# FRB Club > Общение > Юмор >  Пять стадий опьянения

## Maks_Alexey13

Знаете ли вы, каких 5 стадий можно достичь, если вы употребляете алкоголь? Даже если да, очень рекомендуем ознакомиться с данными вариантами.

Стадия №1 Умник

Эта стадия наступает, когда вы внезапно становитесь экспертом во всех областях знаний. Вы просто нескончаемый источник информации и хотите продемонстрировать свои познания всем, кто вас выслушает. Кроме того, на этой стадии вы всегда правы.

Ну и человек, с которым вы беседуете, конечно же, совершенно не прав. Вы часами пытаетесь убедить этого человека в своей правоте.

Еще более интересно может развиваться ситуация, если вы оба достигли стадии "умник".

Два человека аргументировано пытаюсь убедить друг друга в своей правоте, причем в области, о которой каждый из них имеет весьма смутное представление. Для людей, которые слушают двух таких индивидуумов, это отличное развлечение.


Стадия №2 Красавец

Данная стадия наступает, когда вы полностью убеждены, что вы самый красивый парень в округе, и все в округе только вас и ищут.

Вы начинаете подмигивать всем проходящим мимо красивым девушкам, и просите их потанцевать с вами, поскольку они весь вечер не сводили с вас глаз. Вы – центр всеобщего внимания, глаза всех людей вокруг направлены только на вас, поскольку именно вы являетесь самым красивым созданием на всей Земле.

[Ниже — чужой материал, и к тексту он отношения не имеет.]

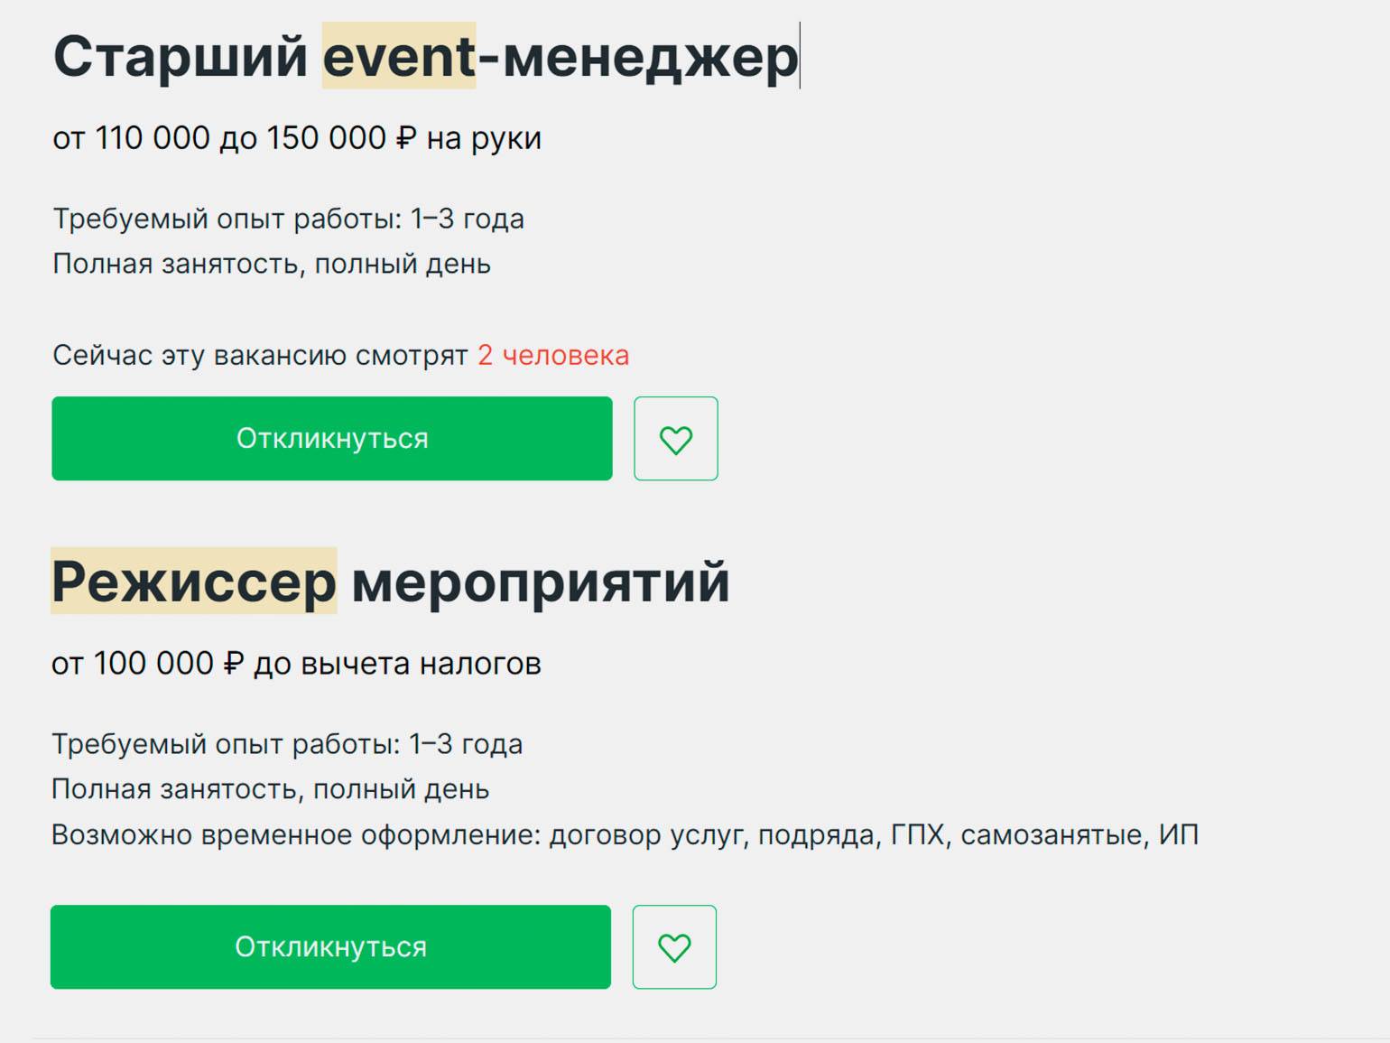Save Старший event-менеджер vacancy with heart icon

click(x=675, y=439)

А теперь давайте вспомним, что вы еще и умны, поэтому вы можете говорить с человеком, который восхищается вами, практически о любой существующей на нашей планете проблеме.

Стадия №3 Богатый

Это когда вы внезапно становитесь самым богатым человеком в мире. Вы покупаете выпивку всем, кто присутствует возле барной стойки, и просите записать все на ваш счет, поскольку у вас неподалеку стоит целый грузовик, полный денег.

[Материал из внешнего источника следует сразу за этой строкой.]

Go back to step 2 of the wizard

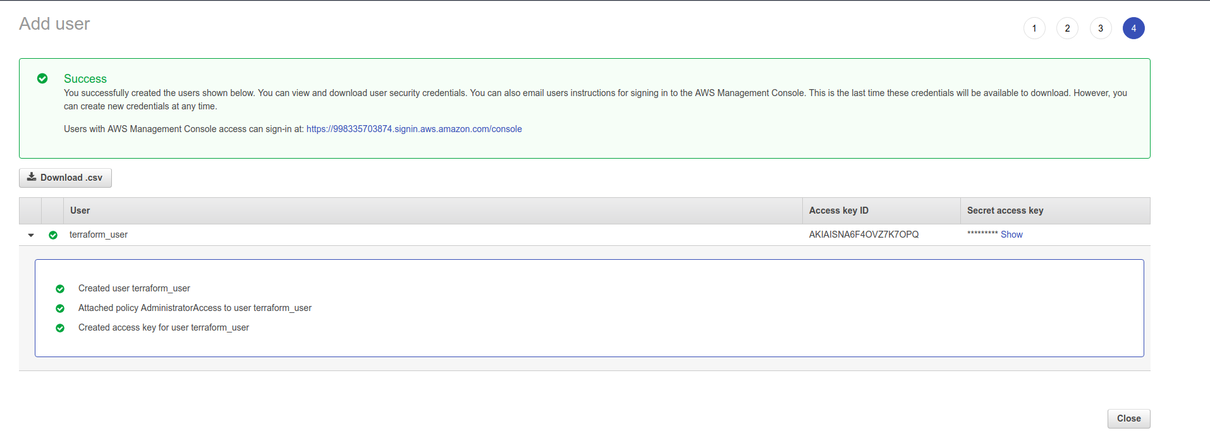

И, конечно же, вы готовы с любым спорить, что этот грузовик стоит прямо за зданием бара. И не нужно забывать, что вы все на свете знаете и можете выиграть любой спор. Вполне естественно, что вас не беспокоит, сколько поставить денег на спор, поскольку у вас их и так куры не клюют.


Именно на этой стадии вы начинаете покупать выпивку всем людям в баре, которые вами восхищаются, поскольку вы самый умный, самый красивый и самый богатый человек в мире.

Стадия №4 Пуленепробиваемый

Теперь вы можете драться со всеми людьми, с которыми вы спорили на деньги, поскольку вам никто не может ничем повредить.

На этой стадии вы сможете подойти к парню той девушки, которая вами весь вечер восхищалась, и вызвать его на разборки за деньги. Вам не нужно переживать по поводу проигрыша, так как вы все знаете, у вас все деньги мира, и вы совершенно очевидно выиграете этот спор.

Стадия №5 Невидимка

Это последняя стадия опьянения. На этой стадии вы можете делать абсолютно всё, поскольку вас все равно никто не увидит.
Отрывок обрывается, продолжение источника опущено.